(Entries taken from a collection)
# # # # # # #
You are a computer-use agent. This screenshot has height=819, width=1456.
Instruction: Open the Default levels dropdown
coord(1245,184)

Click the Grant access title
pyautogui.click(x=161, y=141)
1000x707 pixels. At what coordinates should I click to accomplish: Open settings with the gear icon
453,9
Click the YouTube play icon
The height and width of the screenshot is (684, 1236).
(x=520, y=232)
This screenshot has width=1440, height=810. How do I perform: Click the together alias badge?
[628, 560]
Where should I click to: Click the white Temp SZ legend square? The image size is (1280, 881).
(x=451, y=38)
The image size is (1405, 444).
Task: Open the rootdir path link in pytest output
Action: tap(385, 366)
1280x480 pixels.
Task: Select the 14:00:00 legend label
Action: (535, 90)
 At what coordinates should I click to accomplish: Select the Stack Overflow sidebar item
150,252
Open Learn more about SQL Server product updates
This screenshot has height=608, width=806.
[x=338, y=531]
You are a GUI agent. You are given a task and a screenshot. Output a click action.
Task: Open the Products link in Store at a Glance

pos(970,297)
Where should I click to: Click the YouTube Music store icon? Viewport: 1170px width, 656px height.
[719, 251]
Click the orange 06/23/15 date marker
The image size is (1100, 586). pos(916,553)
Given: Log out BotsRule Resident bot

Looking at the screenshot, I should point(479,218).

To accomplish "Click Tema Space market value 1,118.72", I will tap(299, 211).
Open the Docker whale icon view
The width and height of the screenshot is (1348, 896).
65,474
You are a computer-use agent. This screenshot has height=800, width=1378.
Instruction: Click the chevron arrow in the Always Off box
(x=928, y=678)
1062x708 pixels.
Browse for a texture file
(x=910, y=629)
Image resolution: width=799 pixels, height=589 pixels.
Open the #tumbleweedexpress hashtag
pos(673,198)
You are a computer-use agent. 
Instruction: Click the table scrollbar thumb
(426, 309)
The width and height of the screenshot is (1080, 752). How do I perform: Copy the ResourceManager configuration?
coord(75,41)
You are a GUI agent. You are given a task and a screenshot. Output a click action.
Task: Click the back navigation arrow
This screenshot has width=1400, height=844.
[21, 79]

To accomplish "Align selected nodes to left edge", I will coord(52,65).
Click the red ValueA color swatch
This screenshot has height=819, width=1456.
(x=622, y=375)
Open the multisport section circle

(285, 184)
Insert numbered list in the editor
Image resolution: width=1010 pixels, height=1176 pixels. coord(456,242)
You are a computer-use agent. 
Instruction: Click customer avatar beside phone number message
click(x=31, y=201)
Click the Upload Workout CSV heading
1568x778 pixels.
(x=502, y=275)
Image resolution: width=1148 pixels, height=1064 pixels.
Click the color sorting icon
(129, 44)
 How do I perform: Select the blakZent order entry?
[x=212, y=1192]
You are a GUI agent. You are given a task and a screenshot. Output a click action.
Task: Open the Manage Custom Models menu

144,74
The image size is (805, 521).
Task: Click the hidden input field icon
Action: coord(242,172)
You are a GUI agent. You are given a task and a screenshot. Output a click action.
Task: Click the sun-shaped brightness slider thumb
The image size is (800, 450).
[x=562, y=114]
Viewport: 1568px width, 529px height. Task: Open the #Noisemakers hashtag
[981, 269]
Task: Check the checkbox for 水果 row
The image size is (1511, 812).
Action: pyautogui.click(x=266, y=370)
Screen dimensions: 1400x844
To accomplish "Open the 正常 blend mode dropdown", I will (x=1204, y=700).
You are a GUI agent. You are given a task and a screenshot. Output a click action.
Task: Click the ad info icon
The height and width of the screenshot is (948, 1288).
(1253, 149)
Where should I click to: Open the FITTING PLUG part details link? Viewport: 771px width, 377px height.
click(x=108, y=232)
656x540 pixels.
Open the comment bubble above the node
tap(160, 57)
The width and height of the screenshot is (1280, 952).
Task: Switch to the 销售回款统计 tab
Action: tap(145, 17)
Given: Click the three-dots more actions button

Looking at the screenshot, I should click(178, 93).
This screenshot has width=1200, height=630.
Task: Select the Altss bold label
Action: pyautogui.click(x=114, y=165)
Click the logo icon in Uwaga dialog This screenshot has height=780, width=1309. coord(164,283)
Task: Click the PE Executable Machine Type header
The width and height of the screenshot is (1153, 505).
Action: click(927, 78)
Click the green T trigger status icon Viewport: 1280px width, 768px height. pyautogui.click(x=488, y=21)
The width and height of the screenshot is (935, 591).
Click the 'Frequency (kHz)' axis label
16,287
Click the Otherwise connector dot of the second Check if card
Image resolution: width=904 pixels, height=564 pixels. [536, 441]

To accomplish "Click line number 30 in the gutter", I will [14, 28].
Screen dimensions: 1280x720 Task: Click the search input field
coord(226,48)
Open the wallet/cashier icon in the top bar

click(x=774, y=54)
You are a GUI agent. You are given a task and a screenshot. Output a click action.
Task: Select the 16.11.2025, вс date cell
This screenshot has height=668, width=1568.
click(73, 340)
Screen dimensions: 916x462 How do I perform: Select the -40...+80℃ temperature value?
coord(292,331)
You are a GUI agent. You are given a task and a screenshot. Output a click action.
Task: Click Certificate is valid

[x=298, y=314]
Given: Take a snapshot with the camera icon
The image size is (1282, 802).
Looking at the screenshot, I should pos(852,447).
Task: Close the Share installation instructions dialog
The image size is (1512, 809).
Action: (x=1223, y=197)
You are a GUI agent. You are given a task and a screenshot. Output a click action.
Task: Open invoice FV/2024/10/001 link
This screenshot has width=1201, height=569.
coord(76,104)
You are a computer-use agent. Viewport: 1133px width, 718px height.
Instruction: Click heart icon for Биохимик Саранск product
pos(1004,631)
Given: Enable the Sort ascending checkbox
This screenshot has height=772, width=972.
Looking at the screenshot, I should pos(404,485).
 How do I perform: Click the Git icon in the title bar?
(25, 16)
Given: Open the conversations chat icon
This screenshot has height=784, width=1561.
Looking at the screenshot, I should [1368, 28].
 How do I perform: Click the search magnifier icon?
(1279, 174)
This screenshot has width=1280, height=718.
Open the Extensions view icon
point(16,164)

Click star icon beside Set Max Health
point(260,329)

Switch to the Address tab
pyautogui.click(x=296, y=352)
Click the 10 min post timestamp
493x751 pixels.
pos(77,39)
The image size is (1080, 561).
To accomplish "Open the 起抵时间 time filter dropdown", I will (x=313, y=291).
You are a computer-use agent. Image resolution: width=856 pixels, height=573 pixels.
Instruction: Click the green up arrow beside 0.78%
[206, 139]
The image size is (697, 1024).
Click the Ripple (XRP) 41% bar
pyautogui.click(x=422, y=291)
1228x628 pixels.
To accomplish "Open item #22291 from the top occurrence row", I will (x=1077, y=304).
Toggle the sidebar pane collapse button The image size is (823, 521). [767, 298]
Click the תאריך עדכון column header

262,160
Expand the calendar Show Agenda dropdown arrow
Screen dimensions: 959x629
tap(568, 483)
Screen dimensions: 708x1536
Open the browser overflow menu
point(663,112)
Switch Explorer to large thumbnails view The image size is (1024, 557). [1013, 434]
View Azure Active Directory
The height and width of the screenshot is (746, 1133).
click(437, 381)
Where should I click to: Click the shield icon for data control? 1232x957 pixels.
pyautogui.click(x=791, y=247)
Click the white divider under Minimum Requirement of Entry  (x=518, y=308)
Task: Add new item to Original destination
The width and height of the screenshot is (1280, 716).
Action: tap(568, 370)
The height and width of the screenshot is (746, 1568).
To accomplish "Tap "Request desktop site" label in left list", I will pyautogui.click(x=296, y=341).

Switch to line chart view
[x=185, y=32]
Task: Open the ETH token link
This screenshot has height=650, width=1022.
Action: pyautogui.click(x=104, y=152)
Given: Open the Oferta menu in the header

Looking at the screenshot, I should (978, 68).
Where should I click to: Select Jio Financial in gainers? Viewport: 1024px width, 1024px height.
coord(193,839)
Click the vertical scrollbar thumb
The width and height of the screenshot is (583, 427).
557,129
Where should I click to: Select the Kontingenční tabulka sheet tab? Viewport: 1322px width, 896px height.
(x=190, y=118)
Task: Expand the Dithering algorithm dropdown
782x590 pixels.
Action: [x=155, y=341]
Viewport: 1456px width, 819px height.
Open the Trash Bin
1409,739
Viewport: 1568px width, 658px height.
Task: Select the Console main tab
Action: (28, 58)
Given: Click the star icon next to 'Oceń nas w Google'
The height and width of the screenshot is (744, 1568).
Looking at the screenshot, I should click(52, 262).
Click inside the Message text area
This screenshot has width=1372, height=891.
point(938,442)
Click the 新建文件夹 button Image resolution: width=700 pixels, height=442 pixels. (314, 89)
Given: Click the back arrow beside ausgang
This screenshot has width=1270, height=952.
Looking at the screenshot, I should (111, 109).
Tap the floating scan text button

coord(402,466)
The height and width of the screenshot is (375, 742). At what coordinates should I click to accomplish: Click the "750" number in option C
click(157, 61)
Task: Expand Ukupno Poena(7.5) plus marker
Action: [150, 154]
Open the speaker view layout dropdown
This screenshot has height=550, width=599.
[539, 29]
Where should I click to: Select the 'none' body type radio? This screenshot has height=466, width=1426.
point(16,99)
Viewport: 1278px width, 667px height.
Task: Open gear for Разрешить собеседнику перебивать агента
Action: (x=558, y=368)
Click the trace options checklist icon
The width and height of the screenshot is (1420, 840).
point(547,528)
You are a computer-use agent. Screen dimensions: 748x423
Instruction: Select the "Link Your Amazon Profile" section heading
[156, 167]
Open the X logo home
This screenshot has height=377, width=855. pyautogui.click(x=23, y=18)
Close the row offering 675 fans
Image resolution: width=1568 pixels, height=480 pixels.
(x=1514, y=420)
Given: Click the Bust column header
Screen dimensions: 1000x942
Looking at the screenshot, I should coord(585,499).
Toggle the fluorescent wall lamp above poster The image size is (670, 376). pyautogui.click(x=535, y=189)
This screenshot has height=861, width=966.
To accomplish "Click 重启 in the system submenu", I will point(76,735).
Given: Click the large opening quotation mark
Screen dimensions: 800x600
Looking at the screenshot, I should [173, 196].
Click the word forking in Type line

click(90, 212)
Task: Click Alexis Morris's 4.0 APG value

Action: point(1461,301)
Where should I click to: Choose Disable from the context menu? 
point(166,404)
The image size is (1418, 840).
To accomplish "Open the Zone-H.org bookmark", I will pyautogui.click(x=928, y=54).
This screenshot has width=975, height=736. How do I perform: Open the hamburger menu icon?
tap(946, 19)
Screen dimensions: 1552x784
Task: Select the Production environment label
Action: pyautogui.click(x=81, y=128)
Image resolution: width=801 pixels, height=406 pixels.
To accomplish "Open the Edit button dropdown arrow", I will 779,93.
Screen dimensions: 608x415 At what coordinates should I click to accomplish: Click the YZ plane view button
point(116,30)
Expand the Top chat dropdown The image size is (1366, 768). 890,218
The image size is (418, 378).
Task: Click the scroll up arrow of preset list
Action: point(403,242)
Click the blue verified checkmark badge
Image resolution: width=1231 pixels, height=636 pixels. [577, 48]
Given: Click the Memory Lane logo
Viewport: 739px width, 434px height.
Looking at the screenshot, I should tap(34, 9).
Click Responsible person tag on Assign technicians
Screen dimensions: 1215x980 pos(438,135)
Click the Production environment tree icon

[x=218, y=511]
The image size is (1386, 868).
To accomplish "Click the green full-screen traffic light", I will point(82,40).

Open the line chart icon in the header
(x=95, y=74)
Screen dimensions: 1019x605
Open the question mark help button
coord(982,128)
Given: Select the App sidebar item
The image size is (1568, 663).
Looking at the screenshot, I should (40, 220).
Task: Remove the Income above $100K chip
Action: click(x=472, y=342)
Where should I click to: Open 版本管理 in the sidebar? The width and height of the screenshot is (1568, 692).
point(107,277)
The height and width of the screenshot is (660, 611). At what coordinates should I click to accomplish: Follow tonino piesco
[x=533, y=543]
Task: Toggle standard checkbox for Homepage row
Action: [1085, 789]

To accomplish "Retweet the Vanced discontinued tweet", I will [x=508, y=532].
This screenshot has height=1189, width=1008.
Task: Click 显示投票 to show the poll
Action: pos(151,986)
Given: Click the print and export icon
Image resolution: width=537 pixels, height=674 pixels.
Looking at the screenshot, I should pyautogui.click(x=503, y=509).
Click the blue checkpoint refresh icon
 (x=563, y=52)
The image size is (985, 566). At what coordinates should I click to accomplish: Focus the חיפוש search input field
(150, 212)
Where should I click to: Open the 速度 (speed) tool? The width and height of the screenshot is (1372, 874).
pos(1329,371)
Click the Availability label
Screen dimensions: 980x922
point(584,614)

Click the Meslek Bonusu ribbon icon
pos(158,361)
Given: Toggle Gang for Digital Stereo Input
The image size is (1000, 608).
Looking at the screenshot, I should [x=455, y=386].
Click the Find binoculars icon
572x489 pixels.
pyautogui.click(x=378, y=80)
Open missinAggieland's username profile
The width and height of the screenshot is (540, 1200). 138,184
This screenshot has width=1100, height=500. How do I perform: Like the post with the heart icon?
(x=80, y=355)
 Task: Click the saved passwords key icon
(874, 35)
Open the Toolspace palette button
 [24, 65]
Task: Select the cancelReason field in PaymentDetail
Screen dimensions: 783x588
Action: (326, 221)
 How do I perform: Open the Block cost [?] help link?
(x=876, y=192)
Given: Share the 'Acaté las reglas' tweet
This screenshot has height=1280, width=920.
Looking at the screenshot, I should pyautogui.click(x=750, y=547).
# # # # # # #
Brief: Arrange the lines from the one containing "Task: Close the" up to and including the one containing "point(260,329)" as a JSON list of strings, with one string per line and blank lines omitted.

Response:
[
  "Task: Close the Share installation instructions dialog",
  "The image size is (1512, 809).",
  "Action: (x=1223, y=197)",
  "You are a GUI agent. You are given a task and a screenshot. Output a click action.",
  "Task: Open invoice FV/2024/10/001 link",
  "This screenshot has width=1201, height=569.",
  "coord(76,104)",
  "You are a computer-use agent. Viewport: 1133px width, 718px height.",
  "Instruction: Click heart icon for Биохимик Саранск product",
  "pos(1004,631)",
  "Given: Enable the Sort ascending checkbox",
  "This screenshot has height=772, width=972.",
  "Looking at the screenshot, I should pos(404,485).",
  " How do I perform: Click the Git icon in the title bar?",
  "(25, 16)",
  "Given: Open the conversations chat icon",
  "This screenshot has height=784, width=1561.",
  "Looking at the screenshot, I should [1368, 28].",
  " How do I perform: Click the search magnifier icon?",
  "(1279, 174)",
  "This screenshot has width=1280, height=718.",
  "Open the Extensions view icon",
  "point(16,164)",
  "Click star icon beside Set Max Health",
  "point(260,329)"
]